Task objective:
The line containing "You are a computer-use agent. Screen" marks the end: quote every line from the start of the records below through it, word for word.

[Extracted data entries]
--------------------------------------------------

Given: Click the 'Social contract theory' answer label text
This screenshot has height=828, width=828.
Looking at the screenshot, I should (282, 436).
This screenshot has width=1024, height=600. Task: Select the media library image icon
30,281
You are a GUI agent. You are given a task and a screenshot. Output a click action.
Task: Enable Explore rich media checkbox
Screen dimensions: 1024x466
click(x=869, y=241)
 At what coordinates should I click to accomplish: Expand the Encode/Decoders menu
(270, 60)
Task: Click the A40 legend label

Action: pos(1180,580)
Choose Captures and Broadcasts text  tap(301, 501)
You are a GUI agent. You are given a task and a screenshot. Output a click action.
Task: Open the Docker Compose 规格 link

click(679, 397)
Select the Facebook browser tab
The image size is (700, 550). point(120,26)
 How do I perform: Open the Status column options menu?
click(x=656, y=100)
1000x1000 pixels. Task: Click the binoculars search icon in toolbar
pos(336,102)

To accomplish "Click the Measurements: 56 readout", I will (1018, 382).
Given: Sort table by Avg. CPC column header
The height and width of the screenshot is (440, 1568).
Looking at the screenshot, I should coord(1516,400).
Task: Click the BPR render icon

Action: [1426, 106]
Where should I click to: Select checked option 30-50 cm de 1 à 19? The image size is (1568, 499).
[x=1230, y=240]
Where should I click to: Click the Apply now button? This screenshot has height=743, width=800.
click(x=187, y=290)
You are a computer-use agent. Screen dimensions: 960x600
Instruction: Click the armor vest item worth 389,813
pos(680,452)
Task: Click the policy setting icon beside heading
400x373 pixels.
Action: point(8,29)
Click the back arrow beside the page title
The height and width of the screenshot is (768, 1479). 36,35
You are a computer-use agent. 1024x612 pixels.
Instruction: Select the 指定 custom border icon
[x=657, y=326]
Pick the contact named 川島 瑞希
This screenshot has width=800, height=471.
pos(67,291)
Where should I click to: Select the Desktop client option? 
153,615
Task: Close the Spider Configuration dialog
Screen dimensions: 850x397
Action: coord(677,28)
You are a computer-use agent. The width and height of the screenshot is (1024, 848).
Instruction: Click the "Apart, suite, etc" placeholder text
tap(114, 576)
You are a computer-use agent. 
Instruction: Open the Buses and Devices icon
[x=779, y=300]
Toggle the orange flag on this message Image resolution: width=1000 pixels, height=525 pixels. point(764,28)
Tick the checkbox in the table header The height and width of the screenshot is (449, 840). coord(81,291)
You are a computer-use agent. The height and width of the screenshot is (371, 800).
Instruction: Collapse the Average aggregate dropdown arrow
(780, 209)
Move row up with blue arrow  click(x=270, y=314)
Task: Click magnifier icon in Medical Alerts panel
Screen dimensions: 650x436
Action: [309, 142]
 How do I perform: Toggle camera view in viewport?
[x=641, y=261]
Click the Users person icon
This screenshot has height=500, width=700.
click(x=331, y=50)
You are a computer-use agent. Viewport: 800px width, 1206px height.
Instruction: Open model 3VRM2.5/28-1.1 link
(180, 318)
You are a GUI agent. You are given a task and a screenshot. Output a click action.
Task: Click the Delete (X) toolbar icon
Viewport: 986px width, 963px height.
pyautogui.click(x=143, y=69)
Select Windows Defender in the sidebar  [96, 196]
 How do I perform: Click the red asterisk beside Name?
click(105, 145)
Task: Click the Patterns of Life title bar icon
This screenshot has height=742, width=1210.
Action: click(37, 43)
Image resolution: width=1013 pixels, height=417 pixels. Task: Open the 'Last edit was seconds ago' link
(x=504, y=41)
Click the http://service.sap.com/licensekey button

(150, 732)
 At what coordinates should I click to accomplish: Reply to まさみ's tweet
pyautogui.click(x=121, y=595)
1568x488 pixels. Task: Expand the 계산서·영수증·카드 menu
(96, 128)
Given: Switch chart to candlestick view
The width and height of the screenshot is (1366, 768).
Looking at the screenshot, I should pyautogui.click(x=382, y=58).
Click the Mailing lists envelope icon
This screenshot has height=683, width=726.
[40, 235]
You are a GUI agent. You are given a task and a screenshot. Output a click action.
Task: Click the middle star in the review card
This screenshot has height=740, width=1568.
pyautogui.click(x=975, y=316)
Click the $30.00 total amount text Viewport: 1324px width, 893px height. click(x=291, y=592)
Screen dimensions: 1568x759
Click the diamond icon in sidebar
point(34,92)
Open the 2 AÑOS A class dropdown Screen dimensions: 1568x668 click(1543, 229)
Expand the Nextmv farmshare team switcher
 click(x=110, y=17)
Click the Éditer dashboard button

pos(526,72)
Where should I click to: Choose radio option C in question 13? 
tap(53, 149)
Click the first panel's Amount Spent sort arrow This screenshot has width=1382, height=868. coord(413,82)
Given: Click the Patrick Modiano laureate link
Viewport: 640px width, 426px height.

--------------------------------------------------

Exercise solution:
Given: Click the 'Social contract theory' answer label text
This screenshot has height=828, width=828.
Looking at the screenshot, I should (282, 436).
This screenshot has width=1024, height=600. Task: Select the media library image icon
30,281
You are a GUI agent. You are given a task and a screenshot. Output a click action.
Task: Enable Explore rich media checkbox
Screen dimensions: 1024x466
click(x=869, y=241)
 At what coordinates should I click to accomplish: Expand the Encode/Decoders menu
(270, 60)
Task: Click the A40 legend label

Action: pos(1180,580)
Choose Captures and Broadcasts text  tap(301, 501)
You are a GUI agent. You are given a task and a screenshot. Output a click action.
Task: Open the Docker Compose 规格 link

click(679, 397)
Select the Facebook browser tab
The image size is (700, 550). point(120,26)
 How do I perform: Open the Status column options menu?
click(x=656, y=100)
1000x1000 pixels. Task: Click the binoculars search icon in toolbar
pos(336,102)

To accomplish "Click the Measurements: 56 readout", I will (1018, 382).
Given: Sort table by Avg. CPC column header
The height and width of the screenshot is (440, 1568).
Looking at the screenshot, I should coord(1516,400).
Task: Click the BPR render icon

Action: [1426, 106]
Where should I click to: Select checked option 30-50 cm de 1 à 19? The image size is (1568, 499).
[x=1230, y=240]
Where should I click to: Click the Apply now button? This screenshot has height=743, width=800.
click(x=187, y=290)
You are a computer-use agent. Screen dimensions: 960x600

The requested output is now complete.